Reproduce the records verbatim, from the line containing "You are a computer-use agent. The" through the end of the records, both ends included.

RECORDED INFORMATION
**********
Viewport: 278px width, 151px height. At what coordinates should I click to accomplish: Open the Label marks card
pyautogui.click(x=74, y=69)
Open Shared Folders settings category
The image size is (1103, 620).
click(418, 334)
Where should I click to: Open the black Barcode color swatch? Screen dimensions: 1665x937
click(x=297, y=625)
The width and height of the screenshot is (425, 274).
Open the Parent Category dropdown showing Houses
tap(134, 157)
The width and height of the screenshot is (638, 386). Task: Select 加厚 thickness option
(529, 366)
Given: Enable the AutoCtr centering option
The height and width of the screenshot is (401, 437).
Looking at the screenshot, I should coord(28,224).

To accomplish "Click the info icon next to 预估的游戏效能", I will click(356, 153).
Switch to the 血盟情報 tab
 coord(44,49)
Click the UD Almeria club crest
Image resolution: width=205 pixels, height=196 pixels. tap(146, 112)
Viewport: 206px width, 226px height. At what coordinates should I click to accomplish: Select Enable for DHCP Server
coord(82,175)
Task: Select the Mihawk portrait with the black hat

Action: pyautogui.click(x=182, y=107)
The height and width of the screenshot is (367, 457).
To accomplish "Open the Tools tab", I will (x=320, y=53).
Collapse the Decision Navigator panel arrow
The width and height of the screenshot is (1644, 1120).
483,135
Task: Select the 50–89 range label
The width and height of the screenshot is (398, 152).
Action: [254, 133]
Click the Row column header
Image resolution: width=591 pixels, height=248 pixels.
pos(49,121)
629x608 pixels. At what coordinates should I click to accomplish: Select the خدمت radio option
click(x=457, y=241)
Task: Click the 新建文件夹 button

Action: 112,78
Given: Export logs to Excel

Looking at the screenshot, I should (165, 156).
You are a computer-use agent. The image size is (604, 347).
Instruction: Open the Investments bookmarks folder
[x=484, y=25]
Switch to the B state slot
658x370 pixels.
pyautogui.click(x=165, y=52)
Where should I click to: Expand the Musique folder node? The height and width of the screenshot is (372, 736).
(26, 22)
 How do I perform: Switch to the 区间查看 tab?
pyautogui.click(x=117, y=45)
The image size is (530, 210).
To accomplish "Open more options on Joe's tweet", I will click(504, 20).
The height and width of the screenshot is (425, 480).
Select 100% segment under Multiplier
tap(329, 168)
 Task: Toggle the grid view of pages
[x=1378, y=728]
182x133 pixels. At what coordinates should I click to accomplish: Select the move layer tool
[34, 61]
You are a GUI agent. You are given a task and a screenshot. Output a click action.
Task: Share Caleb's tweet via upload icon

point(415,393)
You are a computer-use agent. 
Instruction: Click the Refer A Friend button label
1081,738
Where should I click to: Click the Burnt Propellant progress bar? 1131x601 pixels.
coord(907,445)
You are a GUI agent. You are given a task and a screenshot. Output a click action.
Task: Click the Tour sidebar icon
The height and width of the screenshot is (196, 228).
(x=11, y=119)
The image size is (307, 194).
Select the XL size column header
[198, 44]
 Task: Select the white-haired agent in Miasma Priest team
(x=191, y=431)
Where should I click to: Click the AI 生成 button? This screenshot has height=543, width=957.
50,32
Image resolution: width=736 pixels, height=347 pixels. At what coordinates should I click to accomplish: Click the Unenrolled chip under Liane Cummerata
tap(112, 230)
**********
REPLY
You are a computer-use agent. The image size is (604, 347).
Instruction: Open the Investments bookmarks folder
[x=484, y=25]
Switch to the B state slot
658x370 pixels.
pyautogui.click(x=165, y=52)
Where should I click to: Expand the Musique folder node? The height and width of the screenshot is (372, 736).
(26, 22)
 How do I perform: Switch to the 区间查看 tab?
pyautogui.click(x=117, y=45)
The image size is (530, 210).
To accomplish "Open more options on Joe's tweet", I will click(504, 20).
The height and width of the screenshot is (425, 480).
Select 100% segment under Multiplier
tap(329, 168)
 Task: Toggle the grid view of pages
[x=1378, y=728]
182x133 pixels. At what coordinates should I click to accomplish: Select the move layer tool
[34, 61]
You are a GUI agent. You are given a task and a screenshot. Output a click action.
Task: Share Caleb's tweet via upload icon

point(415,393)
You are a computer-use agent. 
Instruction: Click the Refer A Friend button label
1081,738
Where should I click to: Click the Burnt Propellant progress bar? 1131x601 pixels.
coord(907,445)
You are a GUI agent. You are given a task and a screenshot. Output a click action.
Task: Click the Tour sidebar icon
The height and width of the screenshot is (196, 228).
(x=11, y=119)
The image size is (307, 194).
Select the XL size column header
[198, 44]
 Task: Select the white-haired agent in Miasma Priest team
(x=191, y=431)
Where should I click to: Click the AI 生成 button? This screenshot has height=543, width=957.
50,32
Image resolution: width=736 pixels, height=347 pixels. At what coordinates should I click to accomplish: Click the Unenrolled chip under Liane Cummerata
tap(112, 230)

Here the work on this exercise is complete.